Wednesday, January 13, 2010


Opinion: Who'd be an editor?
Stephen Guise writing for BookBrunch

The people who tend to the words are the most endangered contributors to the publishing process, Stephen Guise writes:

At the end of March 2008 I left Little, Brown, where I had worked as an editor and then a commissioning editor for some six and a half years. There were a number of reasons for my leaving, but quite significant was Hachette’s decidedly cautious approach to serious non-fiction, in which I had come to specialise. That caution was, it is now clear, quite justified. This article, however, is not a contribution to the endlessly rehearsed literary-commercial debate (on which my views are relatively straightforward: yes, it’s always been like this; and, no, it’s never been as bad as this), but about some of the implications for the career prospects of editors.

Which is one thing to be said for freelance work - especially when you haven’t got any: it leaves time for reflection. And so, speaking to a prominent publisher-editor at a launch party towards the end of last year, I commented on the number of commissioning positions that were going to people with marketing or publicity backgrounds.

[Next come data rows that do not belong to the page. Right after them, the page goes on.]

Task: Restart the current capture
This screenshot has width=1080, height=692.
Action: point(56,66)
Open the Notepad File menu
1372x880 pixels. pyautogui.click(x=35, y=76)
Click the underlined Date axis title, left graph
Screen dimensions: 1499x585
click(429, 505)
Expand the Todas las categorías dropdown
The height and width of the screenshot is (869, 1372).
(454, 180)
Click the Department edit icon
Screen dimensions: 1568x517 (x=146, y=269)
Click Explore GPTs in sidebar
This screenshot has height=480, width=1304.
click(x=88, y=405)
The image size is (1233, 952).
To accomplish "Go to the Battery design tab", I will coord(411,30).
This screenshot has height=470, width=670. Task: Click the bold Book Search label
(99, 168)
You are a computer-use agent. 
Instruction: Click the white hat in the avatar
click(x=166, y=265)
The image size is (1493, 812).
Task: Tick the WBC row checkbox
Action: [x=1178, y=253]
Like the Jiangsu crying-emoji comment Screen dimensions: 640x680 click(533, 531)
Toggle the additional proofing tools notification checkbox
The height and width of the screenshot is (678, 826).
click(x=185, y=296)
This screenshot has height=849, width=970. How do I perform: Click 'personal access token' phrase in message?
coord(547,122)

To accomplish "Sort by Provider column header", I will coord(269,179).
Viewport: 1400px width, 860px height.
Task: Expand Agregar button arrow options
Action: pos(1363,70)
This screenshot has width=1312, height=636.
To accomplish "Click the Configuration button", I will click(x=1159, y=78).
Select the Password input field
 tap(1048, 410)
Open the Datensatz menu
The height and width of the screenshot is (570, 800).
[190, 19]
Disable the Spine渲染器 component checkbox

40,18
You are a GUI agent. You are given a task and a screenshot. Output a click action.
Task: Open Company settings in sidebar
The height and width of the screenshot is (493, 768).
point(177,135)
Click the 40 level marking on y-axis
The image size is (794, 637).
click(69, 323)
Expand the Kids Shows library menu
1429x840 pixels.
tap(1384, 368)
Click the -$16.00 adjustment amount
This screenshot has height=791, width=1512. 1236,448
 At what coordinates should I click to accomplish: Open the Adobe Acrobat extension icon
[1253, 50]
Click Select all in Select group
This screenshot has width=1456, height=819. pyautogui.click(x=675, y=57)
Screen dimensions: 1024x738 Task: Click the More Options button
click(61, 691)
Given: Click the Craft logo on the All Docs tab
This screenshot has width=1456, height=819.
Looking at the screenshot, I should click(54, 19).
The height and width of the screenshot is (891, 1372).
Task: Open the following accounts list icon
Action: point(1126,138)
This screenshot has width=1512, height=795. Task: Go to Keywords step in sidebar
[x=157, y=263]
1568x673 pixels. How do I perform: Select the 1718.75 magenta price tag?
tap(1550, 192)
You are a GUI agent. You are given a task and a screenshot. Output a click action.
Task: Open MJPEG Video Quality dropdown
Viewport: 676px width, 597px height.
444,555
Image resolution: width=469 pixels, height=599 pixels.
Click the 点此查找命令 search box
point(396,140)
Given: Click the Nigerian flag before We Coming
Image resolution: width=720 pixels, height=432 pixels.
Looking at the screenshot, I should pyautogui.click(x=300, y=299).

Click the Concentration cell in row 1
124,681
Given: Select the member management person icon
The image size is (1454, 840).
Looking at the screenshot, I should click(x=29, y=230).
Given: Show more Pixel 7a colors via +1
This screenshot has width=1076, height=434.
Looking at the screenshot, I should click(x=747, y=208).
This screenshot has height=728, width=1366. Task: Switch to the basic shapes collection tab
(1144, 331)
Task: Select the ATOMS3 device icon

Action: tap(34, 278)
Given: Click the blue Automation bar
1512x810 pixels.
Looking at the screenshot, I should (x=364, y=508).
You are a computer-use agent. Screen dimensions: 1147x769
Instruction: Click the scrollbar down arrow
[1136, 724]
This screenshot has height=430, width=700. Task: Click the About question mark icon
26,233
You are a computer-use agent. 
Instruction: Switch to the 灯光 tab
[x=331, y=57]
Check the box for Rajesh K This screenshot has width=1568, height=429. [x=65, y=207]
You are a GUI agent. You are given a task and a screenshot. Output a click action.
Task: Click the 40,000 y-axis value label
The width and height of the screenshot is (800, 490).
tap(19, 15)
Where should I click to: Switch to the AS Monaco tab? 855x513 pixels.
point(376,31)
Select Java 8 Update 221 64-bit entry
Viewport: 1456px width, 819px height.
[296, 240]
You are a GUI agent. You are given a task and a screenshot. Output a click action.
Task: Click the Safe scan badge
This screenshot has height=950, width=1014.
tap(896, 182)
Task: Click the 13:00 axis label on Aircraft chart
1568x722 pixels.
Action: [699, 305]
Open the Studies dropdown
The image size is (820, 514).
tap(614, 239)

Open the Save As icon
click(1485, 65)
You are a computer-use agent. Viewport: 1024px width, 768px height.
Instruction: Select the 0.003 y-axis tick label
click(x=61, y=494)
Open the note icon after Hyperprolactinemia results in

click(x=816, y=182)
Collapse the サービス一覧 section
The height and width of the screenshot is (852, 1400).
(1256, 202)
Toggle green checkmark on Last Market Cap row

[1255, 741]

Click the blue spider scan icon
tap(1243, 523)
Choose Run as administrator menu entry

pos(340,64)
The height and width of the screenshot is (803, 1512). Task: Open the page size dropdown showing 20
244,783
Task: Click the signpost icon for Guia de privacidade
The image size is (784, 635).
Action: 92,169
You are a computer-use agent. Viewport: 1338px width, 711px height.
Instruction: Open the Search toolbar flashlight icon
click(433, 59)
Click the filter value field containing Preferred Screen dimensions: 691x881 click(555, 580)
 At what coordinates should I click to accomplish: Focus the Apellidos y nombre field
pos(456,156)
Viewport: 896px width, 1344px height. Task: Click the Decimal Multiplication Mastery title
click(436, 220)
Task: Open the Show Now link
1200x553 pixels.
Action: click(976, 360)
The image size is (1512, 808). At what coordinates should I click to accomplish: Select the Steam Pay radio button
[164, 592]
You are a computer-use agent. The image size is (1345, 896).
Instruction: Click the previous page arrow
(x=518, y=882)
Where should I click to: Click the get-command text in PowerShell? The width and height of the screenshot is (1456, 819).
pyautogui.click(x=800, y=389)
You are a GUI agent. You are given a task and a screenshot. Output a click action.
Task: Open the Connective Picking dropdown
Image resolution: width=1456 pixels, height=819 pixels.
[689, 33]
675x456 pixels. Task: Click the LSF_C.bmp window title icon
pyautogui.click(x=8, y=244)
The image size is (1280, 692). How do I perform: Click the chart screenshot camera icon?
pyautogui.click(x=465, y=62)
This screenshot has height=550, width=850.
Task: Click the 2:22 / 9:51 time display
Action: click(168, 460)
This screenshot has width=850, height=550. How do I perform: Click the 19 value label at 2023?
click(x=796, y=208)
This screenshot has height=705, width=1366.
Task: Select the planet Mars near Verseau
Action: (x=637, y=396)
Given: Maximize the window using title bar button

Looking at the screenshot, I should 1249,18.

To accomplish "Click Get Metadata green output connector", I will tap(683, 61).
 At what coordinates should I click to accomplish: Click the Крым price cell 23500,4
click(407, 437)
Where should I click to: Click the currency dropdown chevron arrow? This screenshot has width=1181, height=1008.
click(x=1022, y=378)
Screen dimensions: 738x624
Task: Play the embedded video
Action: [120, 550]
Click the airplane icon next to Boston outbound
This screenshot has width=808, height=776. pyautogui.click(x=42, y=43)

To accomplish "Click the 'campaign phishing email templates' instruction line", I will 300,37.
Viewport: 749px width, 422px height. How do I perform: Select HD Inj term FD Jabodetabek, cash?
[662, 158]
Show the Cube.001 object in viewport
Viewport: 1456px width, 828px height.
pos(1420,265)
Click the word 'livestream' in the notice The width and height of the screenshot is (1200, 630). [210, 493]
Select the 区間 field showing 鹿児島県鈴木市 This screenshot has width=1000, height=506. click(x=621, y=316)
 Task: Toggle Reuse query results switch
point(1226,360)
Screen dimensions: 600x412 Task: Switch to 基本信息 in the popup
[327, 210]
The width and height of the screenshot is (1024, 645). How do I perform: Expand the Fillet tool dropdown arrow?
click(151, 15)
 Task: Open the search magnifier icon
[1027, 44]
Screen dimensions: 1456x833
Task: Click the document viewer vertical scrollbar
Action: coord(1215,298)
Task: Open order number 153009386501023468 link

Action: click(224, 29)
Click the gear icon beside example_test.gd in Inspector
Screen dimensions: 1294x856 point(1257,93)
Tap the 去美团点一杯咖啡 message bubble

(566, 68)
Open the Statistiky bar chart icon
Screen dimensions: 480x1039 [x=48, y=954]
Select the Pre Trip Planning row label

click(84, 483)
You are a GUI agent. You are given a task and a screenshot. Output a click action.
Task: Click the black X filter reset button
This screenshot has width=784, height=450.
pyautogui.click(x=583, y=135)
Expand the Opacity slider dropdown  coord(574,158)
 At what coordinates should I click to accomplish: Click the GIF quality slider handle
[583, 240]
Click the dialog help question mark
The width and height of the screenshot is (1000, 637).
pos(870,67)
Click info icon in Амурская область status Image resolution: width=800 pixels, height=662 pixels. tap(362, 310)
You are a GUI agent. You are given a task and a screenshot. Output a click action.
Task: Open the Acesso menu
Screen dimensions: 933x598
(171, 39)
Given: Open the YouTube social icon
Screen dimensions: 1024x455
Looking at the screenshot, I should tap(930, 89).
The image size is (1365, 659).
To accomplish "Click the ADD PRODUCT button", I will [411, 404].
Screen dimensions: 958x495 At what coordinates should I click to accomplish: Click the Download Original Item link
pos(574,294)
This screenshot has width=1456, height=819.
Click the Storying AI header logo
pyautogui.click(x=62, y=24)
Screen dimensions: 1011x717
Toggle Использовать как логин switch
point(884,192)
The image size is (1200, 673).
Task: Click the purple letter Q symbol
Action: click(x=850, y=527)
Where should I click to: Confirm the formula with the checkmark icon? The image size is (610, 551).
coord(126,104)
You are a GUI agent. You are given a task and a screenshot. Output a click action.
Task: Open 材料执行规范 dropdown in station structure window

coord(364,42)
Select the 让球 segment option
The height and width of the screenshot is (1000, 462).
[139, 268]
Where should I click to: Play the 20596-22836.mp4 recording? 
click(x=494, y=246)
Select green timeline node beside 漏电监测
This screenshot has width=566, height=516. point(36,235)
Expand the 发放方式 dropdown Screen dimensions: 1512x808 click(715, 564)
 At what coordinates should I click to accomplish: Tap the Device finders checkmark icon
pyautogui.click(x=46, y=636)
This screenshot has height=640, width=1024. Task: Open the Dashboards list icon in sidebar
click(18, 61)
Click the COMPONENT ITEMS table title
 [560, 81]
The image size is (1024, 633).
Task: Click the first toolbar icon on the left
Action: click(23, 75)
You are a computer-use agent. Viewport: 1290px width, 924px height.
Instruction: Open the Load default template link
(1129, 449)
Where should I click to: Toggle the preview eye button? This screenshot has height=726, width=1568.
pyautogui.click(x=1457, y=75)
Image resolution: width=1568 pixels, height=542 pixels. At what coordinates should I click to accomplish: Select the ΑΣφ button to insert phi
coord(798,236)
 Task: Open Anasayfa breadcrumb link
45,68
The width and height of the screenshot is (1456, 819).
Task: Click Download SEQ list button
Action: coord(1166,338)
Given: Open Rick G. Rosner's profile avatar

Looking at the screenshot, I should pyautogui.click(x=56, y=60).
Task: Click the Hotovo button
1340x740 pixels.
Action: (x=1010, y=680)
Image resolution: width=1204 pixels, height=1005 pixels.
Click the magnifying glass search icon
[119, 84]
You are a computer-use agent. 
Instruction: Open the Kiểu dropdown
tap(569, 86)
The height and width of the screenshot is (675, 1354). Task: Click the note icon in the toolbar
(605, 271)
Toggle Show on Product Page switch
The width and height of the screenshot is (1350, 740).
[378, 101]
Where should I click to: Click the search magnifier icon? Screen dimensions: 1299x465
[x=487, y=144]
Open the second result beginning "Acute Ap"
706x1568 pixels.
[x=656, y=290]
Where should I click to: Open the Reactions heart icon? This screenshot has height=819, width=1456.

One recentish example is that of Colin Midson, a publicity director at Bloomsbury who is now a commissioning editor at Simon & Schuster. Another example: Matt Phillips, who is now editorial director at Yellow Jersey and was, says the Bookseller, a creative manager at CCV. (The names thing is invidious, and I hope it goes without saying that this isn’t ad hominem, and that it will become clear that this isn’t about the non-editors who are promoted into commissioning roles, but about the editors who aren’t.)